Около половины одиннадцатого городские ворота опять открыли, возвестив о начале очередного дня в деятельной жизни Парижа. Потом по всему городу стали распахиваться ставни, в окнах появились лица, люди занимались своими обычными делами: отправились за овощами и мясом на запоздало открывшиеся рынки, пили кофе в кафе, играли в шахматы в парках или снова шли спать. Примерно в это время, после половины одиннадцатого, нам доставили посылку. Вначале нас препроводили из церкви на улицу. Основная часть посылки лежала в тачке. На церковном дворе уже была выкопана могила, рядом с которой стояло ведро, наполненное негашеной известью. Нам вручили сверток в корзине и попросили поторопиться.
– На ней почти все волосы вырваны, – констатировал Куртиус.
– Распродали по клочкам, – пояснил один из мужчин, прикативших тачку.
Я взяла голову себе в подол. Тяжелая.
– Вам бы поспешать, – заметил мужчина с тачкой.
– Похоже, ваша женщина плачет, – добавил другой.
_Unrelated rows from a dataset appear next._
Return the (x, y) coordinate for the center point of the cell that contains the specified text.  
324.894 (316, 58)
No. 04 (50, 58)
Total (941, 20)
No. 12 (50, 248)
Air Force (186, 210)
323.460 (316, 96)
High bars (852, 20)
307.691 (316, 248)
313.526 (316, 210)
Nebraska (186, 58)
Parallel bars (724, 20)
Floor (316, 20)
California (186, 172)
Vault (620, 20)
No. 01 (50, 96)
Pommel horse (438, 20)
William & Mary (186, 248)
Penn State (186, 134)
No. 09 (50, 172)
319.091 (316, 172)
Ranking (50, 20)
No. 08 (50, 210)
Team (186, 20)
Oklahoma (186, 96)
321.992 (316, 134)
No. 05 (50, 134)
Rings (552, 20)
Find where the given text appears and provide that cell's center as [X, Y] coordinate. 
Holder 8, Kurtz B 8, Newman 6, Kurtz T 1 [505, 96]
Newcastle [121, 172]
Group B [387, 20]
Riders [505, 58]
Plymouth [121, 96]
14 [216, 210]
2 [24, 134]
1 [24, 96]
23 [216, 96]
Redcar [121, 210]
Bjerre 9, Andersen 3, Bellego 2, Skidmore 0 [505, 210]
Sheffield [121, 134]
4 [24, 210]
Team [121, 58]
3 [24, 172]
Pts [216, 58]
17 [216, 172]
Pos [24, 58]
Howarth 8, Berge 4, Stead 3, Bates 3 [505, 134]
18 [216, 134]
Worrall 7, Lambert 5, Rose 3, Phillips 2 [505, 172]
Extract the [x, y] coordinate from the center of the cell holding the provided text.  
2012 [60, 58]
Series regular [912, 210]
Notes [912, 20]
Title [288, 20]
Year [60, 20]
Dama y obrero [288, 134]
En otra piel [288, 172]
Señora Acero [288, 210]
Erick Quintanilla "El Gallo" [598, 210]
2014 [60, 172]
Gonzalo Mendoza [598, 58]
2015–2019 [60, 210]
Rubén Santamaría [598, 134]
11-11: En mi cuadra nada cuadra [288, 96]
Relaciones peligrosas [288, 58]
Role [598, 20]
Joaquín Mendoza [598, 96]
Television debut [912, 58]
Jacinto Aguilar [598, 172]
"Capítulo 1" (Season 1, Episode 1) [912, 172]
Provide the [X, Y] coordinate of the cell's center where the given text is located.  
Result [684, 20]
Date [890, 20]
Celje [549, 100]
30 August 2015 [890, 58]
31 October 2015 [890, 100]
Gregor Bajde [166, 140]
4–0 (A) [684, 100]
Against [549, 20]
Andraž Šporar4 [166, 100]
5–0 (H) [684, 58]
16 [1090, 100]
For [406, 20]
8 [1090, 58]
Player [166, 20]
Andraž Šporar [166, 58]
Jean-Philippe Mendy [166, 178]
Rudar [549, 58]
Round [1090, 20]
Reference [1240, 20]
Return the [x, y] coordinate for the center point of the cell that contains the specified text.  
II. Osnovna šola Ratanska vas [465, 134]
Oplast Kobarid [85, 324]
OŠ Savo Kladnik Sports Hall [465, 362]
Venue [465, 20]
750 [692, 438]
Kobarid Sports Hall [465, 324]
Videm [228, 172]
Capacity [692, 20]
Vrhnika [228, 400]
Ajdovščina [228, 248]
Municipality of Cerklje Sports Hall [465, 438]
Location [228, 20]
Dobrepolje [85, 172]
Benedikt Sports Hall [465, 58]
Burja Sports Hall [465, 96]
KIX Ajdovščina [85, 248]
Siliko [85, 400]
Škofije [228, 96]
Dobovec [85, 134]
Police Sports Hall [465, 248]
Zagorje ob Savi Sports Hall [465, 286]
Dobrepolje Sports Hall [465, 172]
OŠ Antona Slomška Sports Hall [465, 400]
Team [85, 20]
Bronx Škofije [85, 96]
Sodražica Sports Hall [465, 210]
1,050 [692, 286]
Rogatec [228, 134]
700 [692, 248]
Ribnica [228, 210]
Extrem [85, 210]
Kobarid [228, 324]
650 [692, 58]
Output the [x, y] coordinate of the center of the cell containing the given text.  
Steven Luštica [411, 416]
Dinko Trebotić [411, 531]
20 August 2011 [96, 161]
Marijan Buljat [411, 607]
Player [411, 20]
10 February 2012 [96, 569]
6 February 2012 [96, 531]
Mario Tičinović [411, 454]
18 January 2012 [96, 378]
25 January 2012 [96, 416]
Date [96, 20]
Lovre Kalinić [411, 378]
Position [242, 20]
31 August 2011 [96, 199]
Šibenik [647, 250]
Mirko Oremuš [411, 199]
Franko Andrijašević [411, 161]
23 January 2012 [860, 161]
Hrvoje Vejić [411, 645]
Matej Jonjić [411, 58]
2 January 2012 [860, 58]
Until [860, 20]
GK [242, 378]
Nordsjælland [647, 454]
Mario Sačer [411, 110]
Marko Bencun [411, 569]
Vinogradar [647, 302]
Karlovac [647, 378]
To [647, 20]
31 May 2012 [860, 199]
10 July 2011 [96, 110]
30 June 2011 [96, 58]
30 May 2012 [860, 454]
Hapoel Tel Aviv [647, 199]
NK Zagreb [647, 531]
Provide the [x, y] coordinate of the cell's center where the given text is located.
– Вряд ли, – возразил мой наставник. – Мари, ты разве плачешь? Что-то на тебя не похоже.
– Нечего ей плакать. Это неправильно!
– Мы ведь безымянные мастера, Мари, – сказал Куртиус. – И мы не испытываем никаких чувств. Мы не можем себе позволить что-либо чувствовать. Этим пусть другие занимаются. И ты должна это знать лучше, чем кто-либо. Сколько голов мы уже сделали? И отчего сейчас такие волнения? Мы же как газеты. Мы только регистрируем события. Это наша привилегия, Мари, – видеть то, что мы увидели, и сейчас настала кульминация этой привилегии. Короли ведь тоже умирают, самыми разными способами. И история регистрирует это в своих анналах. И мы тоже регистрируем. Факты. Факты.
– Благодарю вас, сударь. Мне уже полегчало.
– Так, это еще что за ерунда? – недовольно произнес мужчина с тачкой. – Старая дама тоже плачет.
Вдова Пико, эта неприступная крепость, заметила на своем платье пятнышко крови короля. Она ткнула в него кончиком пальца. Ее глаза, вне всякого сомнения, были полны слез.
– Король, – прошептала она. – О, наш король. Чем мы провинились, что дошли до такого?
Вид этой головы даже вдову привел в полное замешательство. Эдмон, который уже изверг свой завтрак, сидел, трепеща, рядом с матерью, запихав холщового Эдмона себе в рот.
Мы с Куртиусом принялись за дело. Мы передавали друг другу голову, чтобы таким образом хоть немного очистить от мусора срез крупной шеи, на котором болтались ошметки плоти со сгустками крови и кусочками костей. Я нанесла на лицо короля слой помады, стараясь не открыть ему случайно веки. Лицо ничего не выражало. Небольшие морщинки вокруг бровей. Губам надо было придать естественное положение и закрепить. Зубы были сильно сточены от обилия сладостей и выпечки – нет, не надо думать об этом!